Il fallait certainement dénoncer cet article. Pas parce qu'il critiquait la loi 101. Elle est critiquable. Pas parce qu'il accusait le Québec d'intolérance. Le Québec est certainement intolérant, comme l'Ontario ou la Colombie-Britannique. Et il faut pouvoir parler de ces choses-là. Mais l'article de Jan Wong allait plus loin en associant les lois linguistiques à un événement horrible et traumatisant. Ce lien est odieux si on l'affirme sans le démontrer.
Or l'argumentaire était d'une rare pauvreté. Il reposait sur la comparaison de trois épisode violents, Poly, la tuerie de Valery Fabrikant, à Concordia, et Dawson. Pourquoi ces événements de violence arrivent seulement au Québec? Et pourquoi les assassins sont-ils issus des minorités? Réponse. La loi 101. Pour arriver à ce raisonnement, il fallait amalgamer trois événements très différents, sauf par le lieu où ils se sont produits, oublier les autres tueries, celle de l'Assemblée nationale, celles d'écoles secondaires ailleurs au Canada. Il fallait aussi oublier un détail majeur. Si le Québec est si oppressant, comment se fait-il que ces " victimes " violentes ne se retournent pas contre leurs oppresseurs francophones?
Bref, le crime de Jan Wong, c'est d'abord et avant tout un crime contre l'intelligence.

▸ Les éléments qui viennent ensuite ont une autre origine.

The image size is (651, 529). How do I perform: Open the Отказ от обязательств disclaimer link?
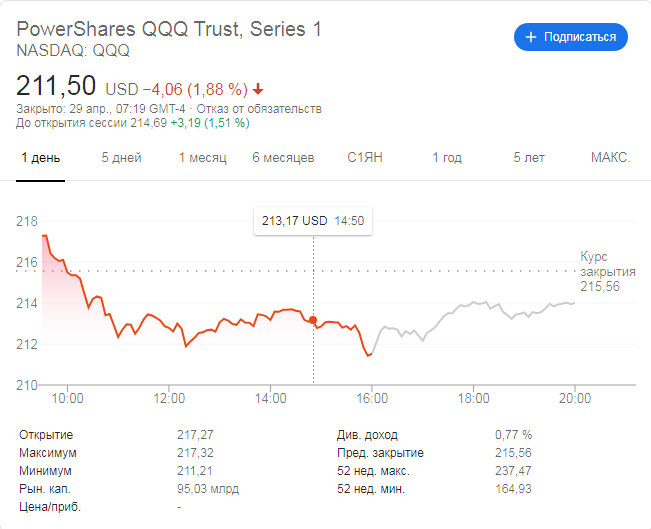273,108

Mais ce crime contre l'intelligence a eu une résonance puissante au Québec, société minoritaire, qui a la couenne sensible, qui tolère très mal les critiques provenant de l'extérieur et qui a l'indignation facile. On peut rire des Anglais comme on veut, mais gare aux anglos qui osent insulter le Québec.
Ces réflexes d'hypersensibilité sont nourris par la dynamique politique qui est la nôtre. L'indignation face aux manifestations d'intolérance du Canada anglais fait partie du fonds de commerce du courant souverainiste. Cela force les fédéralistes à se précipiter pour être les premiers aux barricades. Jean Charest est intervenu rapidement pour dénoncer avec énergie l'article de Jan Wong, pour ne pas laisser le PQ occuper le terrain. Et Stephen Harper a fait de même pour couper l'herbe sous les pied du Bloc québécois. Et c'est ainsi qu'une bêtise est devenue une affaire d'État.

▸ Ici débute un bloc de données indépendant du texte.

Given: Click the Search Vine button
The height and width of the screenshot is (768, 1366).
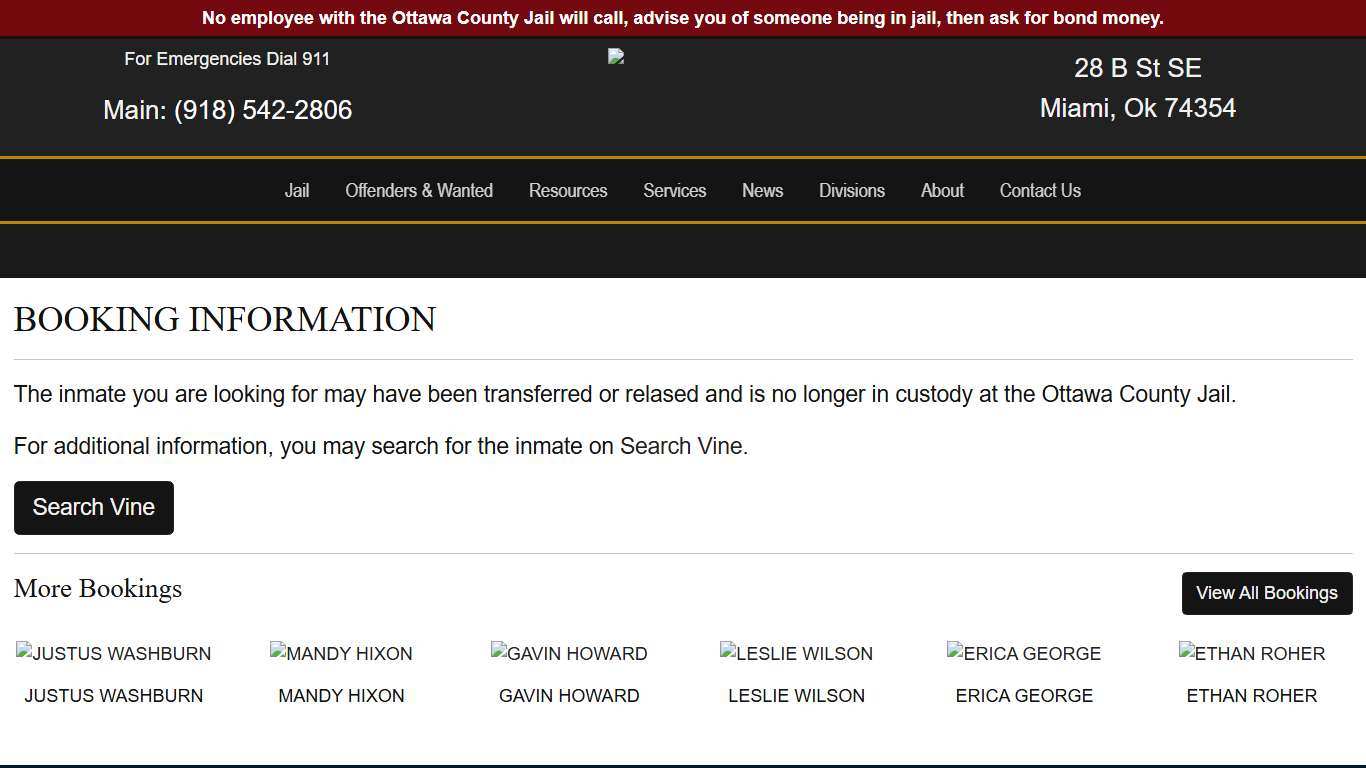Looking at the screenshot, I should [x=93, y=507].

Derrière tout cela, il y a aussi une dynamique anglo-canadienne. Jan Wong a écrit ses sottises. Mais elles ont été publiées, et son journal les a plus ou moins défendues, au nom du droit de poser des questions. Bien sûr, le Globe peut et doit poser des questions. Et il n'a pas à épargner le Québec au nom d'une quelconque political correctness, comme on le fait pour les minorités visibles.

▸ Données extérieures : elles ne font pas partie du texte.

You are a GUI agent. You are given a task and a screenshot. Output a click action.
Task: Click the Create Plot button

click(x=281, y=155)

Mais si on veut poser des questions, il faut poser les bonnes, justifier leur pertinence, apporter des éléments de réponses. Poser des questions comme l'a fait Jan Wong, c'est exactement le même processus mental, fait de juxtapositions, d'amalgames et d'omissions, qui nourrit les théories du complot.
Ce dérapage va plus loin que l'erreur journalistique. Il révèle une attitude envers le Québec que l'on croyait disparue, du moins dans les lieux les plus éclairés de la culture anglo-canadienne. Dans l'article de Jan Wong, et dans l'éditorial qui la cautionne plus ou moins, on retrouve des stéréotypes et des généralisations qui puisent aux mêmes sources que le discours qui, pendant des générations, ont permis de justifier le mépris envers les Canadiens français. On y retrouve aussi la même mécanique intellectuelle, d'ignorance et de simplification qui nourrit l'intolérance.
C'est un peu normal qu'il y ait de l'intolérance dans une société plurinationale. Mais cette intolérance, il ne faut pas y céder. Il faut être capable de la déceler et de la combattre.